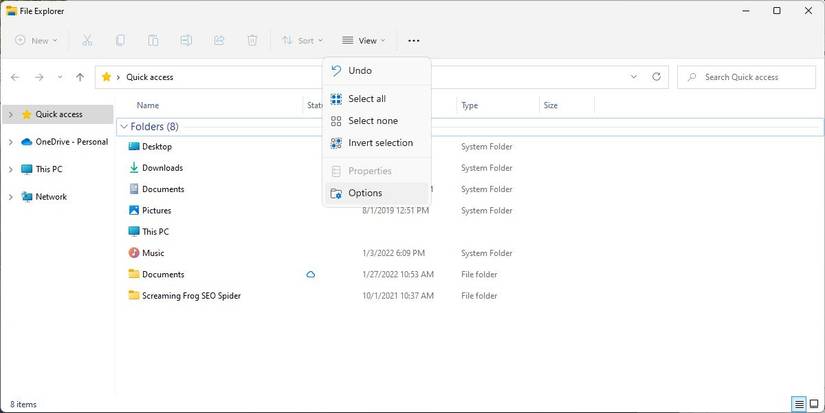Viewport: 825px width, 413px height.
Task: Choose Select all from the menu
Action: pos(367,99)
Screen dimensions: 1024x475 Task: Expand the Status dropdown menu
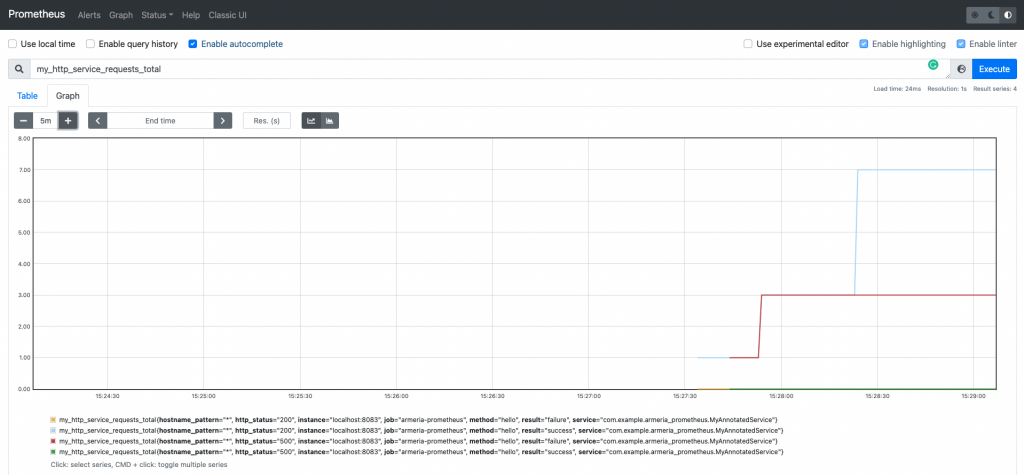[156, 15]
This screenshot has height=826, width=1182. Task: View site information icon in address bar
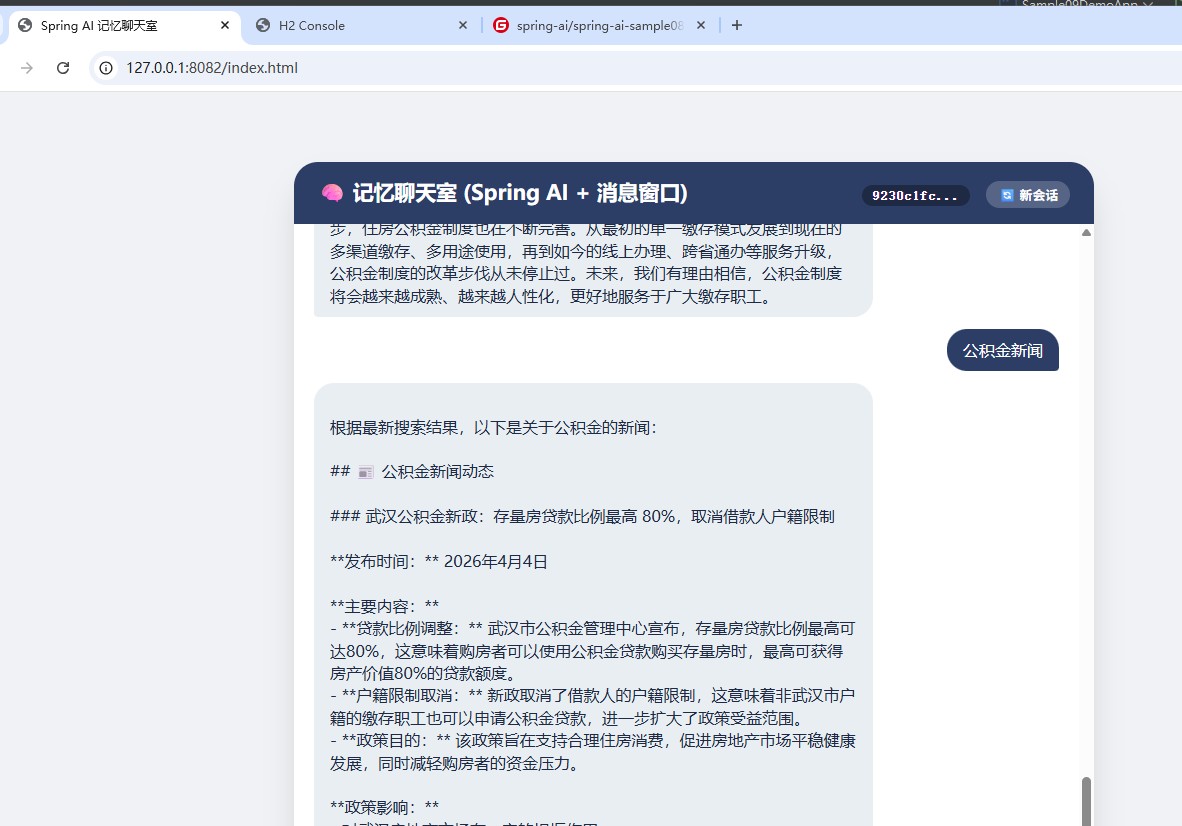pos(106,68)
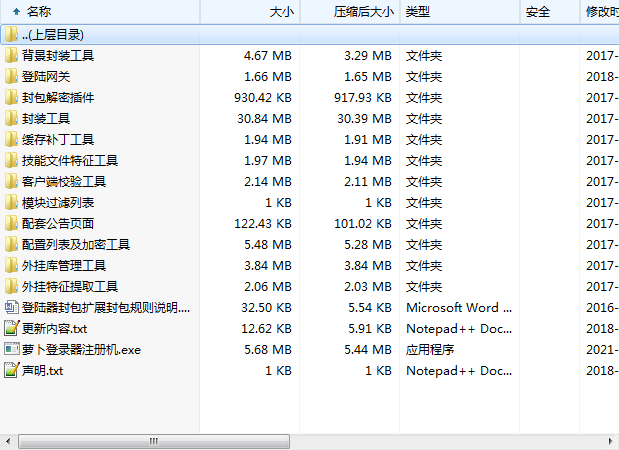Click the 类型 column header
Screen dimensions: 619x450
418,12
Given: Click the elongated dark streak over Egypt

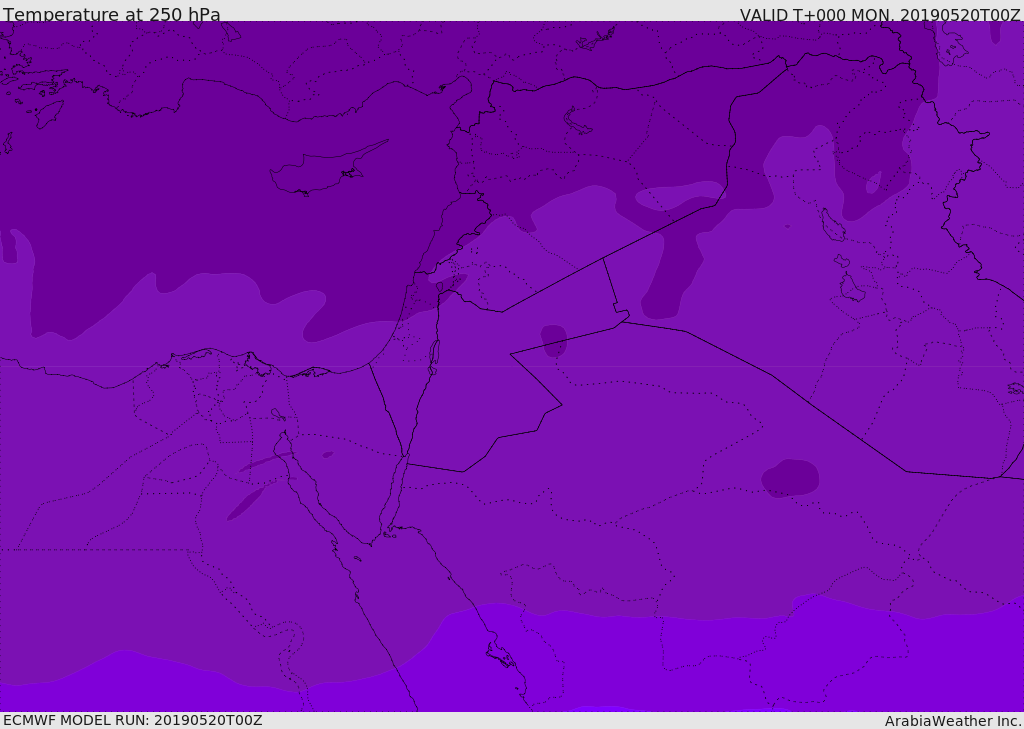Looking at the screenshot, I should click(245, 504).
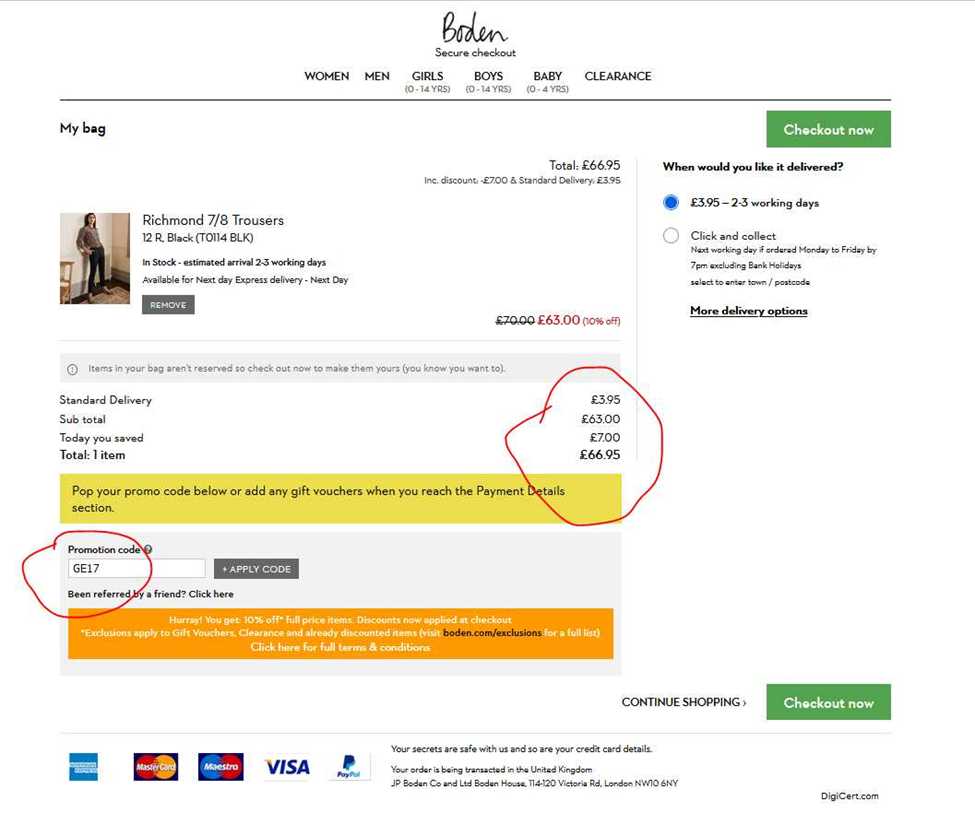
= = = =
**What this task involves:** Exactly as written, restate the lines from the one that contains "Screen dimensions: 1024x475" through the final line of the data, both ends included, but leave out the pictures.

**Written response:**
Screen dimensions: 1024x475 Task: Expand the Status dropdown menu
[156, 15]
This screenshot has height=826, width=1182. Task: View site information icon in address bar
pos(106,68)
Click the 类型 column header
Screen dimensions: 619x450
418,12
Given: Click the elongated dark streak over Egypt

Looking at the screenshot, I should click(245, 504).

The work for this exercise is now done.